The reason I feel distant may actually be because my mind moved first.
When comfort stops asking questions
Familiarity is often mistaken for closeness. But over time, repetition can quiet curiosity. What once required attention begins to exist without effort, and that ease slowly reshapes emotion. Nothing is wrong—yet something feels slightly removed. This is the kind of comfort that no longer checks in, because it assumes everything is fine.
Emotional stability that feels muted
There is safety in knowing what comes next. The same routines, the same responses, the same presence. But emotional stability can become flat when it’s no longer noticed. The feeling doesn’t disappear; it softens. It becomes background noise instead of a signal, leaving a calm that feels oddly distant.

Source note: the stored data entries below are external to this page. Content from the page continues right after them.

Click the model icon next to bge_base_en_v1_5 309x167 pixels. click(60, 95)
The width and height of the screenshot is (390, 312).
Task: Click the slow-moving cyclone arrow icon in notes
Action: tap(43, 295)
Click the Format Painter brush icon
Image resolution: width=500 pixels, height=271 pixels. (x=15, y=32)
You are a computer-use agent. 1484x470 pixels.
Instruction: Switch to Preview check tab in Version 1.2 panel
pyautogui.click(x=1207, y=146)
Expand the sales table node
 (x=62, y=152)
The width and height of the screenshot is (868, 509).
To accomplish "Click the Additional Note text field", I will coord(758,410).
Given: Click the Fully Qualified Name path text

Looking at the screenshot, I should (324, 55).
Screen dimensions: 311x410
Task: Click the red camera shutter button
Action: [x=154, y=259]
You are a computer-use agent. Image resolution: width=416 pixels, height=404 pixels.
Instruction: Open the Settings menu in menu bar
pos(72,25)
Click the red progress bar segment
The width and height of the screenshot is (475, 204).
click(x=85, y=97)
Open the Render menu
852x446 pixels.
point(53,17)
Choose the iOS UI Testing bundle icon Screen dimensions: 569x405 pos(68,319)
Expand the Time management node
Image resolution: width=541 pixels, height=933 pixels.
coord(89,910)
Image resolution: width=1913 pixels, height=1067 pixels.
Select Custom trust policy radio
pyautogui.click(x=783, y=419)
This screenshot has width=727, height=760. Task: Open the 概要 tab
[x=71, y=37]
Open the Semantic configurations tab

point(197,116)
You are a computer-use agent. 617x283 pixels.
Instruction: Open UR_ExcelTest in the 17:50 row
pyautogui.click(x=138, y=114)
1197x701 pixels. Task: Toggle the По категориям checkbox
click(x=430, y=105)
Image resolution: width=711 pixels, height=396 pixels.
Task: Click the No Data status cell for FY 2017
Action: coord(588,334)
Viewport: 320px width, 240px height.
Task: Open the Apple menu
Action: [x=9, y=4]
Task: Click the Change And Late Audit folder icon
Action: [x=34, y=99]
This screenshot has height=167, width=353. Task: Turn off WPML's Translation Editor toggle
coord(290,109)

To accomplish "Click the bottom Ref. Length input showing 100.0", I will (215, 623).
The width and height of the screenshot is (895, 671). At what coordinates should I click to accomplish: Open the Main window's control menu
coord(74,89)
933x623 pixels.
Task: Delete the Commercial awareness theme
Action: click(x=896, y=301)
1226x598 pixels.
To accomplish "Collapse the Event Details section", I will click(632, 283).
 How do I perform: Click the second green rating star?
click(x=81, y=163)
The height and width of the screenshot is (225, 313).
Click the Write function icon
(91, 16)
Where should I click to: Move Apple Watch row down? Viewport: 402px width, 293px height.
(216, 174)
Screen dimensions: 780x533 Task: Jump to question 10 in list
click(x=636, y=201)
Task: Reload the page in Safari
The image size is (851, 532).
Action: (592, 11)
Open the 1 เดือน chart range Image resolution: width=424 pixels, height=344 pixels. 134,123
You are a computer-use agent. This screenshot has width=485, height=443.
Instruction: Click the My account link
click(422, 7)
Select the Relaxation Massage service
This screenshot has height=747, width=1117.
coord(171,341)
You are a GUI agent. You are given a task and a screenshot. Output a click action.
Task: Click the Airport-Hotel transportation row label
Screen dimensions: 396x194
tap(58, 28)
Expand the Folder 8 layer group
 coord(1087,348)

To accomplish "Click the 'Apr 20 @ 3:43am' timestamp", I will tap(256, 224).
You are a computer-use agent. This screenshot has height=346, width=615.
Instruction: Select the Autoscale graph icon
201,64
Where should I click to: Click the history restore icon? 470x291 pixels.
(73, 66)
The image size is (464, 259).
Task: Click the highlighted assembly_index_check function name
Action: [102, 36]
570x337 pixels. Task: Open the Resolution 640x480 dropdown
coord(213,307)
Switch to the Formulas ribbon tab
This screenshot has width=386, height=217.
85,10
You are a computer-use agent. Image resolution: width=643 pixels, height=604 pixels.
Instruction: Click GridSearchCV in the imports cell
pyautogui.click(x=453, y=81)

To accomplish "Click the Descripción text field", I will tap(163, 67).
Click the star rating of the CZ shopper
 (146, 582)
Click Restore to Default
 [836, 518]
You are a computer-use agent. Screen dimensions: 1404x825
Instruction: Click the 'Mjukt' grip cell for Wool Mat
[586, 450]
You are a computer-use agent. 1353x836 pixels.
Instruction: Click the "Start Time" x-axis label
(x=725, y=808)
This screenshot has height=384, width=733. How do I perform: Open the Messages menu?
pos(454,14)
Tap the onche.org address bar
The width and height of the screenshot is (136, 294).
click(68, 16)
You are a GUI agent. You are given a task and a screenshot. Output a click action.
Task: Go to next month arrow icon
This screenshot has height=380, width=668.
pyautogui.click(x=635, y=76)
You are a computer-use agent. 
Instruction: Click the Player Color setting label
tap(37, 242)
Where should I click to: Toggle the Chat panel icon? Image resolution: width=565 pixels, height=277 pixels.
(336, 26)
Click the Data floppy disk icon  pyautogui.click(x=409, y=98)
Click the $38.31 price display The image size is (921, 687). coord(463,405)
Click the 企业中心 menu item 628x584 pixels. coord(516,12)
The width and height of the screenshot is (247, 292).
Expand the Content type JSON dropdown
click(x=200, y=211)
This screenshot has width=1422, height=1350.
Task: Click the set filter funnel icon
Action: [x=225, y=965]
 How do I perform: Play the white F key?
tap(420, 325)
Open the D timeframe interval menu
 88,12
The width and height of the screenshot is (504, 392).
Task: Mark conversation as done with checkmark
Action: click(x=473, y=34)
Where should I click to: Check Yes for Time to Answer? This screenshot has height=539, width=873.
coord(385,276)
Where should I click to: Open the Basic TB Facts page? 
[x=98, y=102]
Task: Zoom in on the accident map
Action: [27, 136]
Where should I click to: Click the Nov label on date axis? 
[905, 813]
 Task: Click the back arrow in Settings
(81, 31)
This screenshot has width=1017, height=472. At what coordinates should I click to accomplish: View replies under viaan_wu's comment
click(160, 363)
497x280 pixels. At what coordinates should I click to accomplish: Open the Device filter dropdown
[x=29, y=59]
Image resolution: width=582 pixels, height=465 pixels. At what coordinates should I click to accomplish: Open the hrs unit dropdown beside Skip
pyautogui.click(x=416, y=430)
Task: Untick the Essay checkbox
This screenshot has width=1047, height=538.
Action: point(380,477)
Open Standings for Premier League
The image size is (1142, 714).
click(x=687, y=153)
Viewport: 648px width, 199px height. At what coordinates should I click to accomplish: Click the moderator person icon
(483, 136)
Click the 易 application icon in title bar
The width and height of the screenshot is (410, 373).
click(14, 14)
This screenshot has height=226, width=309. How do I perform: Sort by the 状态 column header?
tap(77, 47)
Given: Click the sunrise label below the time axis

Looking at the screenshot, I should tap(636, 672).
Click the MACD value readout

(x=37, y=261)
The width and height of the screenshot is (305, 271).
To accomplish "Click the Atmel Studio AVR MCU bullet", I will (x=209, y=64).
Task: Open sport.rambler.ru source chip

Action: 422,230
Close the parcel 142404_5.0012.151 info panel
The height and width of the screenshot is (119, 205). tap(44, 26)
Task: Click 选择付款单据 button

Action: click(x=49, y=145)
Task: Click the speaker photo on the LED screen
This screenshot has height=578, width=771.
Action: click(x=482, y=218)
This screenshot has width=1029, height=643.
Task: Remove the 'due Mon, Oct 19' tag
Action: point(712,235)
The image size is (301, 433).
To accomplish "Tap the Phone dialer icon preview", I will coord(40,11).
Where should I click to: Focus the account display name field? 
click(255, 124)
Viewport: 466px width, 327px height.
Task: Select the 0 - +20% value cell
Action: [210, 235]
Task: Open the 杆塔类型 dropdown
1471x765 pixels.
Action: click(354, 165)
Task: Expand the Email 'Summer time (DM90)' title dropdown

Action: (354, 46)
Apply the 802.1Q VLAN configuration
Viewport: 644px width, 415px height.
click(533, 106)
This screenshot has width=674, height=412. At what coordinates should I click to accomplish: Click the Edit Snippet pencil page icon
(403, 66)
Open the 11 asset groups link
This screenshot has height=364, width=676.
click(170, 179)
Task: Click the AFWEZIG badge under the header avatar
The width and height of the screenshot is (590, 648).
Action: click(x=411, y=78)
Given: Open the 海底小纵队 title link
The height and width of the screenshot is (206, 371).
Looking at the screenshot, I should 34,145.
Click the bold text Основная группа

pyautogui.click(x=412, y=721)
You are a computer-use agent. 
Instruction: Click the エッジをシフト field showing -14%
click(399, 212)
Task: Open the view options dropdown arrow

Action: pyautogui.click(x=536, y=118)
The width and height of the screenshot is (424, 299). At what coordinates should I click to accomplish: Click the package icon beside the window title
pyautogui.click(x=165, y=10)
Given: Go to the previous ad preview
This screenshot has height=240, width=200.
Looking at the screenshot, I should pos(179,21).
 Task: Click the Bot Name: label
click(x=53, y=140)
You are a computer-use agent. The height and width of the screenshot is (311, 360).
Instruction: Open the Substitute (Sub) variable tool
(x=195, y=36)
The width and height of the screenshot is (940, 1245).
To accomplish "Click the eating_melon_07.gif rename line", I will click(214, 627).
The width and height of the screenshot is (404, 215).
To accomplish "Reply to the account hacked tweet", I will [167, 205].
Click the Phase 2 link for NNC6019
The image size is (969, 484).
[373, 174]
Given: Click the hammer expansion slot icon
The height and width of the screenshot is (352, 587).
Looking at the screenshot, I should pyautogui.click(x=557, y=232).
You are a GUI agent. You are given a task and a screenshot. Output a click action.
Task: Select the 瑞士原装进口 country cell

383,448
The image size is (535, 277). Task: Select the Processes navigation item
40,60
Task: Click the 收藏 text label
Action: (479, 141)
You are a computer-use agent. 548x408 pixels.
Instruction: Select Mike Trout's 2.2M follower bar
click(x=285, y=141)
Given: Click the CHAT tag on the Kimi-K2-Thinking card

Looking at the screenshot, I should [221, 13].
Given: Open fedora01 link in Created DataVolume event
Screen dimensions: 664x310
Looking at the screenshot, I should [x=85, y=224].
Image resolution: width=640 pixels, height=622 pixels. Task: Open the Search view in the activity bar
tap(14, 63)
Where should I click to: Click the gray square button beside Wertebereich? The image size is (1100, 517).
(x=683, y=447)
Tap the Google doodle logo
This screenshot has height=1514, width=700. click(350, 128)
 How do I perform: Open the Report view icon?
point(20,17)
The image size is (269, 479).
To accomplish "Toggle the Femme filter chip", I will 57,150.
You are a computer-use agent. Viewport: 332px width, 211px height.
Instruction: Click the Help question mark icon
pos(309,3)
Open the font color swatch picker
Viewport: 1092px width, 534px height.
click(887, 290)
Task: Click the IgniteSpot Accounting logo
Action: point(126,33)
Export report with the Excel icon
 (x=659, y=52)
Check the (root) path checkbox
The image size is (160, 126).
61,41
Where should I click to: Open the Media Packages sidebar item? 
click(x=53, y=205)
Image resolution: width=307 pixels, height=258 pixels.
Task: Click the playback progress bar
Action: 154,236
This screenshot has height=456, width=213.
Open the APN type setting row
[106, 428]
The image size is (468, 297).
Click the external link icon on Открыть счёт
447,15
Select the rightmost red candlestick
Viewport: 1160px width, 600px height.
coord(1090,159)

Why this word belongs on the body
Wearing a word like 익숙 isn’t about explanation. It’s about acknowledgment. Clothing becomes a quiet surface for emotions that don’t demand attention but still exist. The word sits there the way familiarity does—unforced, understated, and slightly removed. It doesn’t insist on meaning. It lets the wearer carry it naturally.
Distance that isn’t separation
In relationships, distance doesn’t always mean drifting apart. Sometimes it means staying exactly where you are for too long. The reason I feel distant may actually be because my mind moved first. Not away—but inward, adjusting to comfort that no longer surprises.